Às vezes ponho-me a olhar para cartazes, sejam eles políticos ou publicitários, que ficam meses após as datas dos acontecimentos. Com a chuva e o vento vão descorando, descolando ou rasgando, dando lugar a imagens inusitadas. Este descolou dentro da vitrina, foi descaindo e deformou-se, fazendo uma imagem cubista. O apelido do David passou a Careira, e a imagem do seu rosto ficou quebrada e com ar "esgotado". Está numa paragem de autocarro na Praça de Londres, em Lisboa. 

- coisas por aí... -


março 12, 2022

Expetativas - Exposição

 
De 14 de março a 22 de abril decorre uma exposição minha na Escola Secundária D. João II, em Setúbal, integrada na dinâmica cultural que o grupo das Artes promove. O edifício novo dessa escola, onde dei aulas há mais de 30 anos, apresenta recantos e espaços amplos onde exponho duas dezenas de quadros sobre tecido, parte deles pendurados em cordas, em átrios interiores, como mostra a imagem.

- Exposições - 

março 09, 2022

Uma vista bonita

Fui a casa de um amigo, buscá-lo para irmos almoçar. Mora na parte mais alta da cidade, de onde se tem excelentes vistas sobre a cidade e arredores. Arredores são a larga foz do rio a sul, as planícies a nascente, montes a norte e serra a poente.
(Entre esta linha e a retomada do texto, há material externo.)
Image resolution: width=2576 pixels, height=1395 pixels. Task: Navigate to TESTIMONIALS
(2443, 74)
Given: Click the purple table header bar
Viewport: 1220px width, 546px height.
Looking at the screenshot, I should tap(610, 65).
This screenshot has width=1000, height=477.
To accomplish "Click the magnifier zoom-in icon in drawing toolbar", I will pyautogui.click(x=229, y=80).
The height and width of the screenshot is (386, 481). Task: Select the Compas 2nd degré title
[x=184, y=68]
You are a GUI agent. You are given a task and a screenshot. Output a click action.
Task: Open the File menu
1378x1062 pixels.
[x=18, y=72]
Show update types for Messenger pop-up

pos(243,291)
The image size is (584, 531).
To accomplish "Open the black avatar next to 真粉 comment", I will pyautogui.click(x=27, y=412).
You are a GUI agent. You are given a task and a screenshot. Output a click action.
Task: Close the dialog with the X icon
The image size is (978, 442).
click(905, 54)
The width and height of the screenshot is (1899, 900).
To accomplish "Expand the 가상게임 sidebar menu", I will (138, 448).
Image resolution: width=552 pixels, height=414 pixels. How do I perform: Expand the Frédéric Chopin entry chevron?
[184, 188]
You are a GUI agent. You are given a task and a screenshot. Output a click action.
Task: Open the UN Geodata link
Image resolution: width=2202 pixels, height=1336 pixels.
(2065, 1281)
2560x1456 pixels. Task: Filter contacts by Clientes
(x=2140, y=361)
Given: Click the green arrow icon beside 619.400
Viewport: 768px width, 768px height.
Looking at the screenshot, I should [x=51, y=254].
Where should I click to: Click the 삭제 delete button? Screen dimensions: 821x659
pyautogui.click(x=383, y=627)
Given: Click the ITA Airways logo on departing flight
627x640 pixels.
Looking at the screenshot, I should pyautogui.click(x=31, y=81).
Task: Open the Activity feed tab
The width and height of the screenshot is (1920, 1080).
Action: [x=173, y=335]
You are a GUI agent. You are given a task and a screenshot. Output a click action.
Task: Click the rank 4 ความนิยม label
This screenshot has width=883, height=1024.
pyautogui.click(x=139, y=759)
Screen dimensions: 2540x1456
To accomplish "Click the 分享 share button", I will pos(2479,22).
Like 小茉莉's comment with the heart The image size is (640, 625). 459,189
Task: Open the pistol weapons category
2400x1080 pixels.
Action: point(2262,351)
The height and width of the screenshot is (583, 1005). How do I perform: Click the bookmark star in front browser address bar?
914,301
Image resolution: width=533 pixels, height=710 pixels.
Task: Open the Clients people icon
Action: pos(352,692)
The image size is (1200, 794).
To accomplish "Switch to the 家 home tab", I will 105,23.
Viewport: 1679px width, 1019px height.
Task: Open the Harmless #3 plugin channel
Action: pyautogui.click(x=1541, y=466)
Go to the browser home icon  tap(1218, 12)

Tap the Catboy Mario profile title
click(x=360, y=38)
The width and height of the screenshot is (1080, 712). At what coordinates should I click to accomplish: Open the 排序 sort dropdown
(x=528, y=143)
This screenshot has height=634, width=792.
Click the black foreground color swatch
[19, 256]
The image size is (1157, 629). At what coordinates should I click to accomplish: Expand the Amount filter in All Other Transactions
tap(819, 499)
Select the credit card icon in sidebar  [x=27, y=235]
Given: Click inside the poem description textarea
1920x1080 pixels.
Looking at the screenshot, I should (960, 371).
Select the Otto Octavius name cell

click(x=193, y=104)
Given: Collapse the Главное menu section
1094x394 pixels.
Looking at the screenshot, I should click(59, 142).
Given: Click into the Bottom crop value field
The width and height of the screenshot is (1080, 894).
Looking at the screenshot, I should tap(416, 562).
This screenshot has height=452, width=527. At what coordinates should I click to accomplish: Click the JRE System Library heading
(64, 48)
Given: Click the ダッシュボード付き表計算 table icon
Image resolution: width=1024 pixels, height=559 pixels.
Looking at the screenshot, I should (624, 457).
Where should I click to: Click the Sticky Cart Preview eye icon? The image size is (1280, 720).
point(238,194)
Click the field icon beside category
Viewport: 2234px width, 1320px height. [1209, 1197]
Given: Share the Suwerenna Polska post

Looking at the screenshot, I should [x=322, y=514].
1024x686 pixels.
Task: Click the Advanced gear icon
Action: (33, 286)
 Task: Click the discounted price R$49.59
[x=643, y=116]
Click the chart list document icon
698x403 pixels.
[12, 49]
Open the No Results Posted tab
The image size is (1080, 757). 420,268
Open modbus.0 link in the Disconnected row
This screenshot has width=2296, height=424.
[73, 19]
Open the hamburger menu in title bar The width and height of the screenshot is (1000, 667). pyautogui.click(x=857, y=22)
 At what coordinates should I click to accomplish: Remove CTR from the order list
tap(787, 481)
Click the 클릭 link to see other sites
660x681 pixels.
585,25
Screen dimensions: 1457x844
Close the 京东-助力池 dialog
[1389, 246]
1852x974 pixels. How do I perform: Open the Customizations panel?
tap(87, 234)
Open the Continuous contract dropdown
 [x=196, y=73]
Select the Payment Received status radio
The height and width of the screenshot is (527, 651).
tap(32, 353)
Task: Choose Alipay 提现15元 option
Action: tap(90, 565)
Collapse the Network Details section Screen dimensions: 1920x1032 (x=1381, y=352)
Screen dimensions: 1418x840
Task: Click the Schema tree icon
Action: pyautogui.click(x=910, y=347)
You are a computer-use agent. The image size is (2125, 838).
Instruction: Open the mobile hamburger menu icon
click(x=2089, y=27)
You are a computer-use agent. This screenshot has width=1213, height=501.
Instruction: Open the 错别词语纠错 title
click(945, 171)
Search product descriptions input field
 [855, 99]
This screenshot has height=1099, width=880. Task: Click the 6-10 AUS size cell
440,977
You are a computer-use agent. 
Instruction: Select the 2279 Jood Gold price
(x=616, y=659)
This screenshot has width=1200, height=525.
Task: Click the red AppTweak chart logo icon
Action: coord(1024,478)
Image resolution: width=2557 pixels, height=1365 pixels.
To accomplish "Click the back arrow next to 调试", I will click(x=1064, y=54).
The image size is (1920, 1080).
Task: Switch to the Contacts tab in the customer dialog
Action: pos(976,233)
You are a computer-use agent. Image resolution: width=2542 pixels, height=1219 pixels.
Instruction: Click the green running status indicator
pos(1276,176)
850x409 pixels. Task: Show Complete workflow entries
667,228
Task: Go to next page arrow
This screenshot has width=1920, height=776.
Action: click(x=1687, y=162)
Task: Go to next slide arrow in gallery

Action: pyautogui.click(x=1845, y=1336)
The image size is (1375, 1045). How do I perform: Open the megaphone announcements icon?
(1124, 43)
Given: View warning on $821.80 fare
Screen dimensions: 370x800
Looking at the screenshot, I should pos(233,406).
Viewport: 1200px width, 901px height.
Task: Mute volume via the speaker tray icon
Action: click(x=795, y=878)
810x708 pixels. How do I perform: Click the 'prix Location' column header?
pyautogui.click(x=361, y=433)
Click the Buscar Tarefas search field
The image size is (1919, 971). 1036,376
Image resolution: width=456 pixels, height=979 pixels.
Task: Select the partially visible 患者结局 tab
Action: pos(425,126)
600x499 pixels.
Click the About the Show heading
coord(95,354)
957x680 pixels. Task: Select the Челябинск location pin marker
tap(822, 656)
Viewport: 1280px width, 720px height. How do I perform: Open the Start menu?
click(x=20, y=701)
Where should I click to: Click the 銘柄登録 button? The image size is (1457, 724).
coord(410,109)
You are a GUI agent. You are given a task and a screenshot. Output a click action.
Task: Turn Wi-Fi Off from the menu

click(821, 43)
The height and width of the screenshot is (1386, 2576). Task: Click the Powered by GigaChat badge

Numa rua larga com uma descida acentuada pode observar-se, na sua parte mais alta, a sucessão da foz do rio e da estreita península que o separa do oceano. Foi aí que eu exclamei Esta vista é bonita, não é? O meu amigo acenou a cabeça, com o olhar fixo na paisagem que tínhamos à nossa frente. Mais palavras não foram necessárias, até porque poucos segundos depois, a paisagem desapareceu dos nossos olhos, como que engolida pelo casario de que nos aproximámos.

- do projeto Anuário de banalidades -

março 05, 2022

Forte convicção - IV

O Francisco era contra os subsídios e os apoios aos desempregados e às famílias carenciadas. Entendia que as situações de pobreza e de exclusão social eram fruto de preguiça ou desleixo dos implicados nelas. Cada um que aguentasse com os seus problemas; cada um que lhes desse a volta. Não olhava cada caso em particular, nem fazia exceções neste seu modo de ver as coisas, até que... A infelicidade bateu-lhe à porta e ficou desempregado, não conseguindo arranjar um trabalho condignamente pago. Ficou incapaz de pagar as suas despesas e de cumprir as suas responsabilidades familiares. A vida do Francisco tornou-se um drama, e só não caiu na miséria porque lhe foi atribuído um subsídio de desemprego. Então, mudou de opinião quanto à atribuição de subsídios, passando a defendê-los como imprescindíveis para quem se encontre em situações precárias, de modo a evitar a pobreza e a miséria. 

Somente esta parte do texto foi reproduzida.